Pode-se dizer, assim, que há entre direitos fundamentais e democracia uma relação de interdependência ou reciprocidade. Da conjugação desses dois elementos é que surge o Estado Democrático de Direito, estruturado como conjunto de instituições jurídico-políticas erigidas sob o fundamento e para a finalidade de proteger e promover a dignidade da pessoa humana. (BNENBOJM, 2014, 51-52)
É o que a moderna doutrina chama de Administração Pública Dialógica, que enseja uma releitura na atuação estatal visando o interesse público, promovendo uma interação dinâmica entre gestor público e administrados e afastando uma expressão monológica do Poder Público, sempre buscando a preservação da pluralidade de interesses constantes em uma sociedade.

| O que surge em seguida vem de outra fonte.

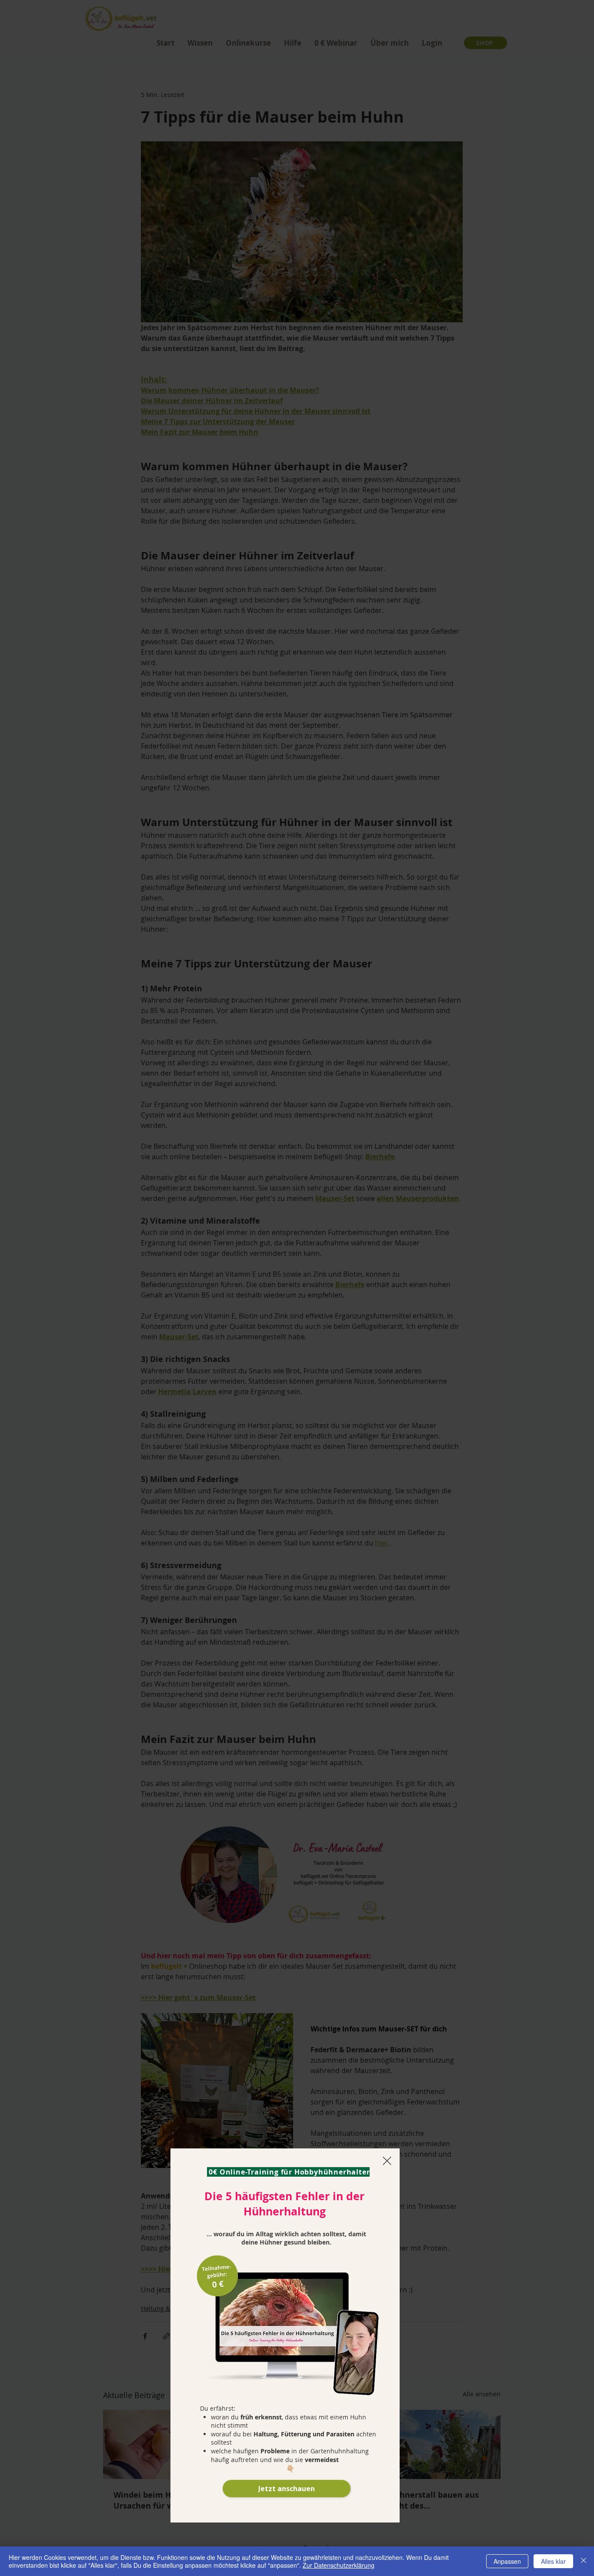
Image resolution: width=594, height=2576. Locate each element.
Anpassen (507, 2561)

O indivíduo emerge de sua posição de coadjuvante para se tornar um protagonista no atual Estado Democrático de Direito, vez que diante de hodierna discussão sobre os direitos fundamentais, muda o papel tradicional da Administração Pública, que agora se apresenta direcionada para o respeito à dignidade da pessoa humana, e se tornar um verdadeiro espaço para o desenvolvimento das potencialidades sociais (BAPTISTA, 2003).

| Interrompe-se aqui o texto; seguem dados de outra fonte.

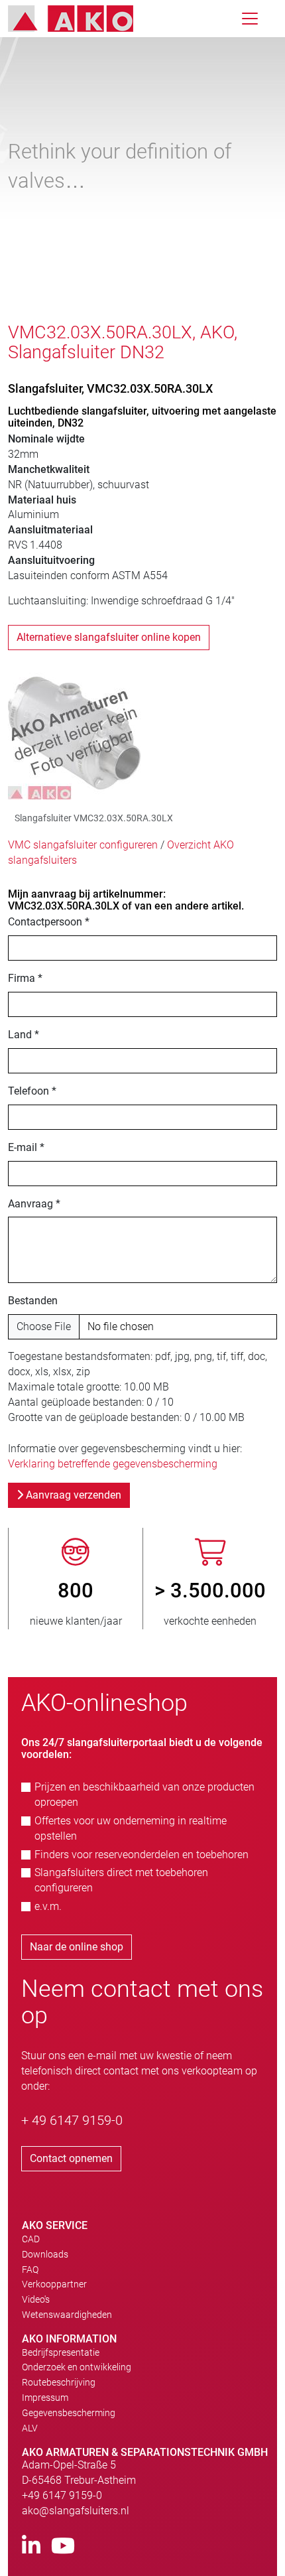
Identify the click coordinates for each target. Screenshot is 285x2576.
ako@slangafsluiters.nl (75, 2510)
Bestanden (33, 1300)
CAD (31, 2239)
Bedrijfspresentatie (60, 2352)
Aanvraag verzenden (72, 1495)
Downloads (45, 2254)
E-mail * (26, 1147)
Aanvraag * (34, 1203)
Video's (36, 2299)
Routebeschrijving (58, 2382)
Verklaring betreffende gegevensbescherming (112, 1463)
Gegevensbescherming (68, 2412)
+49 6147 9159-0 (62, 2495)
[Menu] (250, 19)
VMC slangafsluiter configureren (83, 845)
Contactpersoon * (48, 921)
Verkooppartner (54, 2284)
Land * (23, 1034)
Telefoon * (32, 1091)
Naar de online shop (76, 1946)
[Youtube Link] (63, 2546)
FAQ (30, 2269)
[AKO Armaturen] (80, 18)
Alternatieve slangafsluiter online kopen (109, 637)
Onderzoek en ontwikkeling (76, 2367)
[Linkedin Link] (31, 2546)
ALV (30, 2428)
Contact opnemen (71, 2158)
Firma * (25, 978)
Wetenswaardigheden (67, 2314)
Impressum (45, 2397)
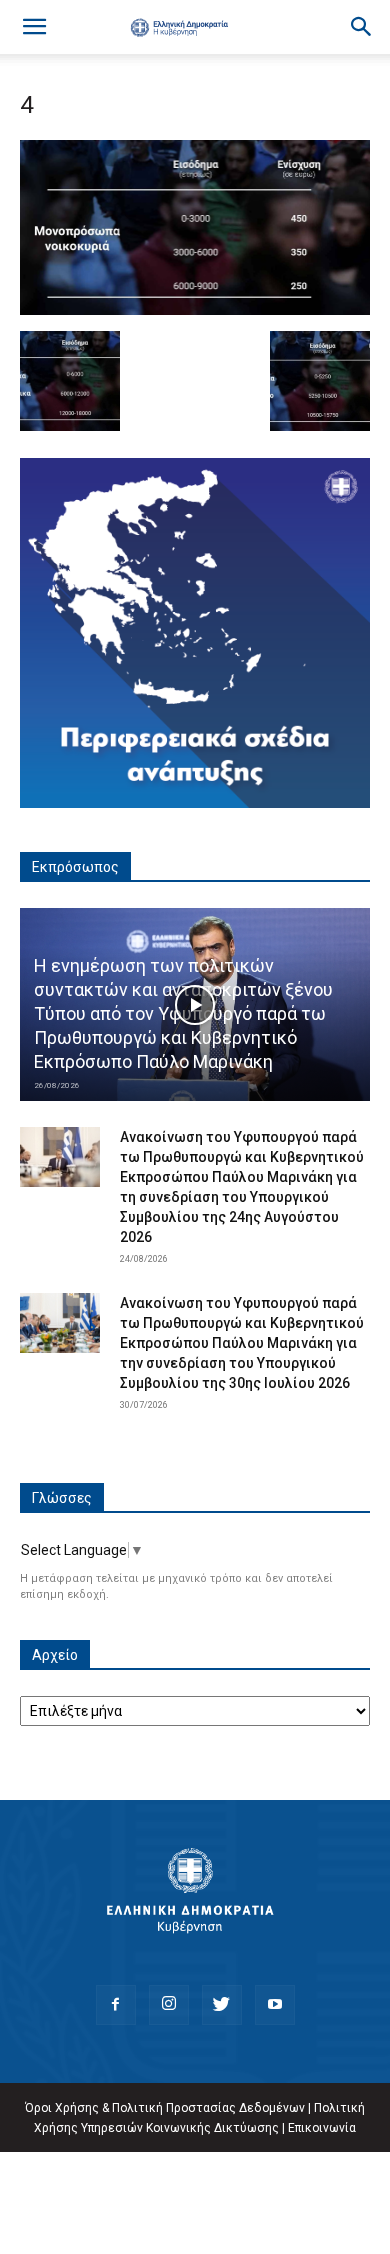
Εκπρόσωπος (75, 867)
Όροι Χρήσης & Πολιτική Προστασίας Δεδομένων (165, 2108)
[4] (195, 310)
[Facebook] (116, 2005)
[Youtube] (275, 2005)
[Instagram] (169, 2005)
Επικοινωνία (322, 2128)
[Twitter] (222, 2005)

Como brilhantemente é alertado por Bombardelli(1996, p. 192-193):
Cada vez mais frequentemente, assim, defende-se a necessidade de colocar os aparatos administrativos em uma nova dimensão que lhes ponha a serviço da pessoa humana e lhes dirija no sentido da colaboração com os indivíduos para o desenvolvimento de suas potencialidade e capacidade de contribuir seja para o seu bem individual, seja para o da sociedade. Para a administração torna-se importante travar relações frequentes com os cidadãos, com os grupos e com as empresas, relações essas que não mais sejam caracterizadas pela ótima do conflito, da mesma forma que as disposições normativas expressas devem conduzir ao seu aparelhamento [da administração] de modo permanente, para o diálogo com todos os sujeitos envolvidos no seu agir, através de figuras organizativas de tipo absolutamente novo (...).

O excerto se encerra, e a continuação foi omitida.